For a ridiculously low price of just $24, you can unlock a year’s worth of in-depth investment research and exclusive insights – that’s less than a single restaurant meal!

Here’s why this is a deal you can’t afford to pass up:

  • The Name of the Game-Changing AI Stock: Our in-depth report dives deep into our #1 AI stock’s groundbreaking technology and massive growth potential.
  • Ad-Free Browsing: Enjoy a year of investment research free from distracting banner and pop-up ads, allowing you to focus on uncovering the next big opportunity.
  • Lifetime Money-Back Guarantee:  If you’re not absolutely satisfied with our service, we’ll provide a full refund ANYTIME, no questions asked.

 

Space is Limited! Only 1000 spots are available for this exclusive offer. Don’t let this chance slip away – subscribe to our Premium Readership Newsletter today and unlock the potential for a life-changing investment.

Here’s what to do next:

  1. Head over to our website and subscribe to our Premium Readership Newsletter for just $24.
  2. Enjoy a year of ad-free browsing, exclusive access to our in-depth report on the revolutionary AI company, and the upcoming issues of our Premium Readership Newsletter over the next 12 months.
  3. Sit back, relax, and know that you’re backed by our ironclad lifetime money-back guarantee.

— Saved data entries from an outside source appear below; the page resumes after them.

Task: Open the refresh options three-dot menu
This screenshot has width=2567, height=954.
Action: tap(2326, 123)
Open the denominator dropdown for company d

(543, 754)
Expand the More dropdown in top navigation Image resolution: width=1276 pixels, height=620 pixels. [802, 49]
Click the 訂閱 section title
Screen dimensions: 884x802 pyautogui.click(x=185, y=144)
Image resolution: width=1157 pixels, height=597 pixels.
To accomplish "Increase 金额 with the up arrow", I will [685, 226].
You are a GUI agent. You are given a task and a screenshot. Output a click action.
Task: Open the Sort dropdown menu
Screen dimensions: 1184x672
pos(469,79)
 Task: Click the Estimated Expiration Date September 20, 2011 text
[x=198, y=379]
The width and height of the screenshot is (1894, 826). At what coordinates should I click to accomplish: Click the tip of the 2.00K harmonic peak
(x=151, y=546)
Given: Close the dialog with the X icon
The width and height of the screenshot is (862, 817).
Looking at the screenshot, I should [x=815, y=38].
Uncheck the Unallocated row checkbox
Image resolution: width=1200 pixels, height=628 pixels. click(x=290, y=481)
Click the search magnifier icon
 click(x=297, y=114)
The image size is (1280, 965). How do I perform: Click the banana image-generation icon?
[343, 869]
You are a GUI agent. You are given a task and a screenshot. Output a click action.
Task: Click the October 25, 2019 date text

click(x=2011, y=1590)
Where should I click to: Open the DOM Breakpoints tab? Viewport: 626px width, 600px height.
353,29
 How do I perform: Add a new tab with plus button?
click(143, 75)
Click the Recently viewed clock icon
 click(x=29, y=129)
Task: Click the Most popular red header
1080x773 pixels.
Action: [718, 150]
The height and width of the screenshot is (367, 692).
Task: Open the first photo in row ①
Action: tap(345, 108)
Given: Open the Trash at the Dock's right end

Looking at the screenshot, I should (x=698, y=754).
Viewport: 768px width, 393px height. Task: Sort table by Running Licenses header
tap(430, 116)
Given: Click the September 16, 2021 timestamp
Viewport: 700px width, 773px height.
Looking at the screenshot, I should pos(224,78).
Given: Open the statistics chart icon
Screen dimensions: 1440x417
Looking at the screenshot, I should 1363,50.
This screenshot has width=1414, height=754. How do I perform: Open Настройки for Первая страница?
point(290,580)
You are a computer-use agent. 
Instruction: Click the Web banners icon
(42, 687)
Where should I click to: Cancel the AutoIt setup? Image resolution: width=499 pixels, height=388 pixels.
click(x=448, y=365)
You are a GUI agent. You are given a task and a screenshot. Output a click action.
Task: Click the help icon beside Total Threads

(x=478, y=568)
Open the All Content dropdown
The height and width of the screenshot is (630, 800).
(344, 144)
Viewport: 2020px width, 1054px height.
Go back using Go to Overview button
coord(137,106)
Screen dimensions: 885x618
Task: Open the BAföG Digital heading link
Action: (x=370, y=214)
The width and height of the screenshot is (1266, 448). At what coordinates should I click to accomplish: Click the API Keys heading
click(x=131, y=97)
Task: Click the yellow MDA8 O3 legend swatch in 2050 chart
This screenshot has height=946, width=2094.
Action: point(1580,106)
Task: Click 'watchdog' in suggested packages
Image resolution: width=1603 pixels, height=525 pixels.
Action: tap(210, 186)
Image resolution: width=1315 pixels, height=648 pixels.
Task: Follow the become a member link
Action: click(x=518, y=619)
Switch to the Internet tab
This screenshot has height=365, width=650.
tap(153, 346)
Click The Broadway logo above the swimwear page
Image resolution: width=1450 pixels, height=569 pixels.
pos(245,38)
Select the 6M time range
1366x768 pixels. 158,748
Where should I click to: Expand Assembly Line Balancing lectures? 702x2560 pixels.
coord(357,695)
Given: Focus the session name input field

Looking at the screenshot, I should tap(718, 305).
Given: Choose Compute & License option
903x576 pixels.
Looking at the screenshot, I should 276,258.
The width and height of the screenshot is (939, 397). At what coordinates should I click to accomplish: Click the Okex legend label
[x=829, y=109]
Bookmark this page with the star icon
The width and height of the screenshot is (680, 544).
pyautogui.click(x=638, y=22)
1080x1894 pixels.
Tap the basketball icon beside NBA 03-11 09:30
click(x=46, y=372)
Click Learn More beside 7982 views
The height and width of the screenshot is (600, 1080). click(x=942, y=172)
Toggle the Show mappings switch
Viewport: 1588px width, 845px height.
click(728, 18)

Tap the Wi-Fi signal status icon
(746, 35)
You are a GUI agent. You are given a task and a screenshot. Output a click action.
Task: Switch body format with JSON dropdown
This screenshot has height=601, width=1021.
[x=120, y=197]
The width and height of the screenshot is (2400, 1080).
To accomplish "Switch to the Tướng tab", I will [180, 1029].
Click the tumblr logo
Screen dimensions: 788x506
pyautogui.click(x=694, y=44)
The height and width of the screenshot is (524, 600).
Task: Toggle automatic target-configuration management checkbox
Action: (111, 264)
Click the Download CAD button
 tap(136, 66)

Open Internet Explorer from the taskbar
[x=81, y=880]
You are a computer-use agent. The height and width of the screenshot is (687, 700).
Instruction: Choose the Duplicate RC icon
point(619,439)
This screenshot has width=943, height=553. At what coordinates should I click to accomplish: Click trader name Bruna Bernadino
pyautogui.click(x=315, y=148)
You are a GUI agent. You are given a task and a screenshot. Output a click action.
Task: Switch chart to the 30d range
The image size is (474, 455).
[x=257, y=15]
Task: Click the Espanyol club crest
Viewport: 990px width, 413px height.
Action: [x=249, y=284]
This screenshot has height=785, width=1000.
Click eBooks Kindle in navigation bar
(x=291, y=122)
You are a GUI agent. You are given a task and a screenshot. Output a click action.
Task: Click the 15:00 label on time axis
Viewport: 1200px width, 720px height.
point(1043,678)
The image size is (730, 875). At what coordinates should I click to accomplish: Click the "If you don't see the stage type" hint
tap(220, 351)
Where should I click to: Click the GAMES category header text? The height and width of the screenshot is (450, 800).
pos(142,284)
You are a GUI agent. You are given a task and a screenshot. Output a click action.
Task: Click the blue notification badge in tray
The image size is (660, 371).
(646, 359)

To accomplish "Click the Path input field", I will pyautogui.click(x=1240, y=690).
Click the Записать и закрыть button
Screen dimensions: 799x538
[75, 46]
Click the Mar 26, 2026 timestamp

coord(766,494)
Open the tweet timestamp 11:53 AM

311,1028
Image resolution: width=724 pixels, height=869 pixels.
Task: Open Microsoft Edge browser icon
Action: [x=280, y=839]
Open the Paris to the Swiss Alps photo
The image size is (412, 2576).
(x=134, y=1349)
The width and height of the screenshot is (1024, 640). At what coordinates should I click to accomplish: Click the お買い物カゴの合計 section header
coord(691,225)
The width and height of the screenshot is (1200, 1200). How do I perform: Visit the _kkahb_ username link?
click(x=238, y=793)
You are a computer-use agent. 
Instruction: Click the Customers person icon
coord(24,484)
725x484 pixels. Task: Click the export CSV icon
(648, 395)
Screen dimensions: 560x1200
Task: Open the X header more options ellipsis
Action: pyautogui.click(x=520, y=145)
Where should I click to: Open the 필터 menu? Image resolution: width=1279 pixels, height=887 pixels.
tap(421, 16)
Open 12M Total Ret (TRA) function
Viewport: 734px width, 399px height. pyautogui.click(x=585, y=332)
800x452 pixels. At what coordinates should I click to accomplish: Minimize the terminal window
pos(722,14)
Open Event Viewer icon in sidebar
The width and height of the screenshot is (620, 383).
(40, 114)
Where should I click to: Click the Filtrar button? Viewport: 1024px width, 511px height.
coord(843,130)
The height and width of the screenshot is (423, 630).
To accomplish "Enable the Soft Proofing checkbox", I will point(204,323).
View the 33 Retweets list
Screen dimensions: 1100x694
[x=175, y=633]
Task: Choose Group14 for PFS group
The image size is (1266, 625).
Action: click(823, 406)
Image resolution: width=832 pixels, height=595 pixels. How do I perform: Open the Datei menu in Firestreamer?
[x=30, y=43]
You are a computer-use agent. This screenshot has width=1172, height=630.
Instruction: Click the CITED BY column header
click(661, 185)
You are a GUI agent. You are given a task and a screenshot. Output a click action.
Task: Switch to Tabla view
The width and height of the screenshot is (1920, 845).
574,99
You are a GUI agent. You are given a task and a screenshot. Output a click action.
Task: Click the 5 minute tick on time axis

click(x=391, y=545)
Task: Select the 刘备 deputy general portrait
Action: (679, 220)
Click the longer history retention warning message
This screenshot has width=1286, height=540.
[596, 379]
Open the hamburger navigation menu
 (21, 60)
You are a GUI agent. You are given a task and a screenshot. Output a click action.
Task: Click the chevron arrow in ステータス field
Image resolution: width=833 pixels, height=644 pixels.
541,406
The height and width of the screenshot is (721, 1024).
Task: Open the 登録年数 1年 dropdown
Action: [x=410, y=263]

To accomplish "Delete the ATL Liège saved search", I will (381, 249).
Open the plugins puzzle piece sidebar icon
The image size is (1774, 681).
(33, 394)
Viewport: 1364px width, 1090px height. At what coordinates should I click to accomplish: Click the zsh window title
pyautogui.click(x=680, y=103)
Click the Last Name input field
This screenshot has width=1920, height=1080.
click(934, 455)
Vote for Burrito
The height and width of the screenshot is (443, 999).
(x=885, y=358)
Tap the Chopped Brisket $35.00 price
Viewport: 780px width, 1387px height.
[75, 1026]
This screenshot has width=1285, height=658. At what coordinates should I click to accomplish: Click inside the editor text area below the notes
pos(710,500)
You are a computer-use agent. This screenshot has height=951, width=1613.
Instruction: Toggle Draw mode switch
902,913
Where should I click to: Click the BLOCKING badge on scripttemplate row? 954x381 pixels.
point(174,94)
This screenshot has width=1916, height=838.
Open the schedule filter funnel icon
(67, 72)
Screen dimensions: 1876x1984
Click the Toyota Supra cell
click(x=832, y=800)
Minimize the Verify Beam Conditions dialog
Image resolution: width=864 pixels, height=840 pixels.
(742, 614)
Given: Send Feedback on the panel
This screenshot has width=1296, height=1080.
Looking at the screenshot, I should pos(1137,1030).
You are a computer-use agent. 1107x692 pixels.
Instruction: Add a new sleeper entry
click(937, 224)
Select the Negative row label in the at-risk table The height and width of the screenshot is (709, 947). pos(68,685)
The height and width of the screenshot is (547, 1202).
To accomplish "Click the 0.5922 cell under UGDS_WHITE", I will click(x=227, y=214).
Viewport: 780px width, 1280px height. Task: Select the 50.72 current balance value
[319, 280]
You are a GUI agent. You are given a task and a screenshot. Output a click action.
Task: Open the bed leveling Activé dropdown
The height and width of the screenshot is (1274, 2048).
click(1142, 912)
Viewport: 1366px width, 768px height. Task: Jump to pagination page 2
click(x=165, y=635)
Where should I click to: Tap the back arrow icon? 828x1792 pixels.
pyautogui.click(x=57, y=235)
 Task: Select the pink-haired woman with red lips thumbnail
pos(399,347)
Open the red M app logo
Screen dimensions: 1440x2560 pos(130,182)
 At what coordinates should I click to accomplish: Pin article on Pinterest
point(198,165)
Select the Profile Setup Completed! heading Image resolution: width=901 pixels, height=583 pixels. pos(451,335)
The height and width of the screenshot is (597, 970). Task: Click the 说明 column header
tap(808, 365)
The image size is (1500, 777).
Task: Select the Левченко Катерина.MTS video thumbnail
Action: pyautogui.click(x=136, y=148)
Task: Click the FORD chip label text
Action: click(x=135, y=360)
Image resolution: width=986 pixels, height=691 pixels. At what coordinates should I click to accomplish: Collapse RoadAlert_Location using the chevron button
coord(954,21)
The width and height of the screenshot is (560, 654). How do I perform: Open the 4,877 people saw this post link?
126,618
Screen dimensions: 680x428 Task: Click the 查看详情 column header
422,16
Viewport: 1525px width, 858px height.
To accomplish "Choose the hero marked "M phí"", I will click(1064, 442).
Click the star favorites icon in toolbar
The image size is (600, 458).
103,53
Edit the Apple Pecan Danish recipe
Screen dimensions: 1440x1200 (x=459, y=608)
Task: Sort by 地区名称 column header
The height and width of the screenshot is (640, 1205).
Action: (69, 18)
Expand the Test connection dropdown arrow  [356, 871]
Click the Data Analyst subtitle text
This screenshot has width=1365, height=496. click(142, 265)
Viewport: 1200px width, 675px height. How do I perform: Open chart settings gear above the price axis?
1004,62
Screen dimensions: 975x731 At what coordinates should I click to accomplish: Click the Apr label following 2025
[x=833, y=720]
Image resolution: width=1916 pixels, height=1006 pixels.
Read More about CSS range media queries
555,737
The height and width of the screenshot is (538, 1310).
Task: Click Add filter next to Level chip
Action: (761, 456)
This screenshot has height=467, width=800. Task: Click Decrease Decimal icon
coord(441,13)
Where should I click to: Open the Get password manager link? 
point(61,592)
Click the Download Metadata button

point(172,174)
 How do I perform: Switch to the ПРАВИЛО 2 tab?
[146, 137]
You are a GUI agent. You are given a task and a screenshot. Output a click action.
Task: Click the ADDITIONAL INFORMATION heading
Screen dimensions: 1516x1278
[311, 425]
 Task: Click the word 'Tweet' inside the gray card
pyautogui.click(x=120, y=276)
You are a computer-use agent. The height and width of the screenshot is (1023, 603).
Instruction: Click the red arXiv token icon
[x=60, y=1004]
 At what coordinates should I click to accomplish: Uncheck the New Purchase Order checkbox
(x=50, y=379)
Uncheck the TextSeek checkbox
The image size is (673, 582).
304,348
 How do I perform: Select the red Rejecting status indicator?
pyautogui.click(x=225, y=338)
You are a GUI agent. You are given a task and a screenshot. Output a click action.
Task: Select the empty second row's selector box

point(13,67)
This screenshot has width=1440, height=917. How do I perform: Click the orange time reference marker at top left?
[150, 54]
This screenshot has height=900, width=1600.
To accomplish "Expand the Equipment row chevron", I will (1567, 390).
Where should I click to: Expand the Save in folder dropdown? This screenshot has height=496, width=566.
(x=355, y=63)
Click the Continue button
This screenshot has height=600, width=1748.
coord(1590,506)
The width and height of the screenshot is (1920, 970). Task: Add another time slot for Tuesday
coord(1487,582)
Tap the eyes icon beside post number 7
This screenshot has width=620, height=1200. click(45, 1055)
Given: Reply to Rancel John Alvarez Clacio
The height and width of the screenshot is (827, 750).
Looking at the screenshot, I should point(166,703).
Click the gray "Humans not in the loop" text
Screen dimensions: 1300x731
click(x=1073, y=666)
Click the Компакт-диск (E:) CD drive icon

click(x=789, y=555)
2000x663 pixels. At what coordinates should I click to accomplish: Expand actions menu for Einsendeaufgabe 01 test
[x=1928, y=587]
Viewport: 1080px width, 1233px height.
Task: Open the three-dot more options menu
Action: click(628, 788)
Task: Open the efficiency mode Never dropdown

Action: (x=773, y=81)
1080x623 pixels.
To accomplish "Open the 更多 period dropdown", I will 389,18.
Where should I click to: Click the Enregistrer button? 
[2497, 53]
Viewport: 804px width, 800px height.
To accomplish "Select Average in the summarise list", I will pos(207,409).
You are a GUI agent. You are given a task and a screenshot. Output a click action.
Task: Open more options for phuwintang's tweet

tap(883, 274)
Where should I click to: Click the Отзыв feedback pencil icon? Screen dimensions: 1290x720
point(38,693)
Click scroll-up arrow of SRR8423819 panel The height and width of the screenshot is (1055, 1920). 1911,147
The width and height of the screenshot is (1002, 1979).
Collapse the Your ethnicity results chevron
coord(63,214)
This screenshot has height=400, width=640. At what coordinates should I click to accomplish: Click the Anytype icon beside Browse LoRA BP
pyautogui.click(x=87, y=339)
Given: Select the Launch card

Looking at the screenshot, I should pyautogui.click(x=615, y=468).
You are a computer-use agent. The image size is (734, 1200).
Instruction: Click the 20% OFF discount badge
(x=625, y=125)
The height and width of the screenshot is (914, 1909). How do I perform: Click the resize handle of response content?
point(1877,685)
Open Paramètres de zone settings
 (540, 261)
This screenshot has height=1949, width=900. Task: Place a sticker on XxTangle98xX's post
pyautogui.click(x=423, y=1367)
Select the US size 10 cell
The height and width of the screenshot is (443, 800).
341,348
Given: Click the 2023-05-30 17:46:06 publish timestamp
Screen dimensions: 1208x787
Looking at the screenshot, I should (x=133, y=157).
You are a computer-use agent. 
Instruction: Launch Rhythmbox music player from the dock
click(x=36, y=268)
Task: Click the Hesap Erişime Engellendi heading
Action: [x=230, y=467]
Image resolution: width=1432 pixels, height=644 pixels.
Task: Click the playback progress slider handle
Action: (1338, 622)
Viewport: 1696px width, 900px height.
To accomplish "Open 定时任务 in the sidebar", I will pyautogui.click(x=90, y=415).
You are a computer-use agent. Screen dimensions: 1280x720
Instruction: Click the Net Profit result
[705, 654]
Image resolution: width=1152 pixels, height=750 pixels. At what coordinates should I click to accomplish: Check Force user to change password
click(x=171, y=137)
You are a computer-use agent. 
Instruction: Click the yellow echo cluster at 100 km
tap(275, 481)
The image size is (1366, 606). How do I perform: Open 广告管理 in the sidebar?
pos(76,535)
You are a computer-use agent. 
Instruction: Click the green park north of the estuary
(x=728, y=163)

Don’t miss out on this incredible opportunity! Subscribe now and take control of your AI investment future!

Subscribe Now!

A New Dawn is Coming to U.S. Stocks

I work for one of the largest independent financial publishers in the world – representing over 1 million people in 148 countries.

We’re independently funding today’s broadcast to address something on the mind of every investor in America right now…

Should I put my money in Artificial Intelligence?

Here to answer that for us… and give away his No. 1 free AI recommendation… is 50-year Wall Street titan, Marc Chaikin.

Marc’s been a trader, stockbroker, and analyst. He was the head of the options department at a major brokerage firm and is a sought-after expert for CNBC, Fox Business, Barron’s, and Yahoo! Finance…

But what Marc’s most known for is his award-winning stock-rating system. Which determines whether a stock could shoot sky-high in the next three to six months… or come crashing down.

That’s why Marc’s work appears in every Bloomberg and Reuters terminal on the planet…

And is still used by hundreds of banks, hedge funds, and brokerages to track the billions of dollars flowing in and out of stocks each day.

He’s used this system to survive nine bear markets… create three new indices for the Nasdaq… and even predict the brutal bear market of 2022, 90 days in advance.